Dictionnaire Visuel nano™

Les quelque 6 000 illustrations qui constituent ce dictionnaire sont des versions réduites simplifiées des images originales du Visuel mc, le célèbre ouvrage de référence publié par les Éditions Québec Amérique. Le dictionnaire Visuel nano mc fournit les illustrations ayant trait au mot vedette, ordonnées selon les divers sens du mot.

[39]  Mme Fortin affirme que le 20 octobre 2009, l’Opposante a entrepris de mettre en marché la septième édition de son logiciel Antidote d’aide à la rédaction du français, appelée Antidote HD (l’édition actuelle, Antidote 8, ayant été lancée le 8 novembre 2012) dont le dictionnaire d’illustrations LE VISUEL NANO fait partie intégrante. Elle a produit à cet effet une copie du communiqué de presse diffusé le 20 octobre 2009 comme pièce A-8 (pièce identique à la pièce AD-7 à l’affidavit de M. D’Orsonnens).

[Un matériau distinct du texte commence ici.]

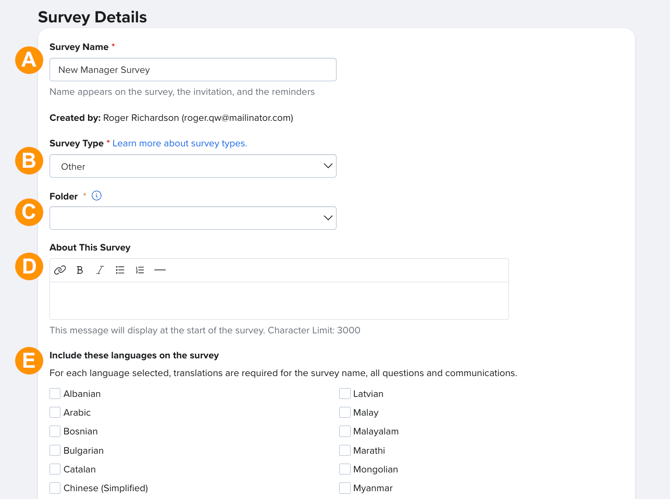The width and height of the screenshot is (670, 499).
Task: Expand the empty Folder dropdown
Action: (x=193, y=218)
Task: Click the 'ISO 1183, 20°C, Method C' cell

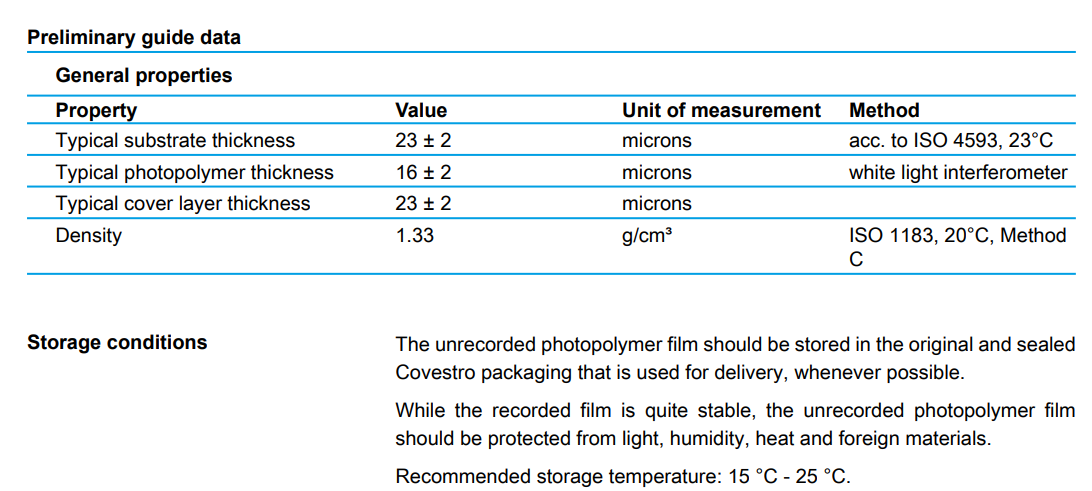Action: (x=957, y=246)
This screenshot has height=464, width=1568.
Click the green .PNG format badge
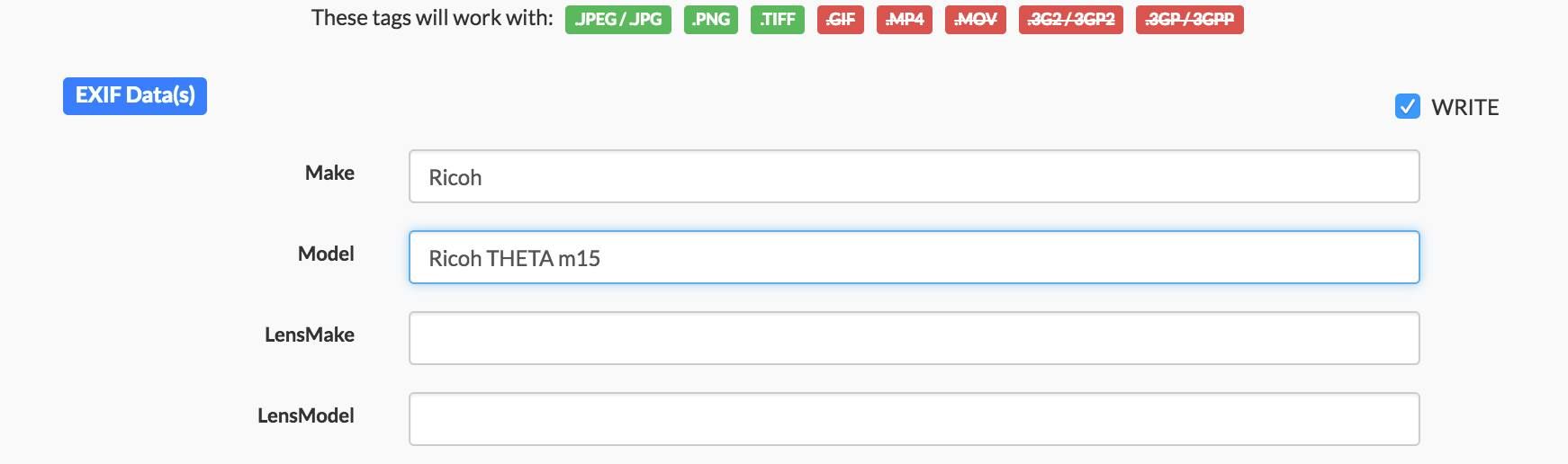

[40]  Mme Fortin affirme que c’est par le biais du procédé d’intégration décrit précédemment que le dictionnaire d’illustrations LE VISUEL NANO (issu du logiciel LE VISUEL MULTIMÉDIA ÉDITION 4) a été distribué par l’intermédiaire du logiciel Antidote HD de l’Opposante. Ainsi, selon Mme Fortin, la Requérante bénéficiait de l’achalandage et du réseau de distribution de l’Opposante pour promouvoir les différents produits de la famille de marque LE VISUEL de la Requérante.

[41]  Mme Fortin prétend que depuis 2009 les parties ont tenté de s’entendre contractuellement pour que l’Opposante distribue sa nouvelle édition d’Antidote en distribuant et vendant séparément «le module LE VISUEL INTÉGRÉ ». Elle affirme que, tacitement, la Requérante a toléré que l’Opposante «débute la commercialisation de ces produits le 20 octobre 2009 sous la promesse d’en venir à une entente mutuelle et écrite sur les conditions essentielles d’un contrat à négocier.»

[42]  Mme Fortin affirme que les parties ont échangé des projets de contrats qui relèvent d’une relation commerciale de distribution et elle a produit un projet de contrat acheminé par l’Opposante en 2011 comme pièce A-9. Elle fait référence aux clauses touchant : la commercialisation (clause 6.1), la distribution par l’Opposante du logiciel portant la marque LE VISUEL INTÉGRÉ afin de générer des ventes (clauses 6.2); les prix de revente et la remise à la Requérante d’un rapport mensuel des ventes de ce logiciel (clauses 6.2 et 6.3).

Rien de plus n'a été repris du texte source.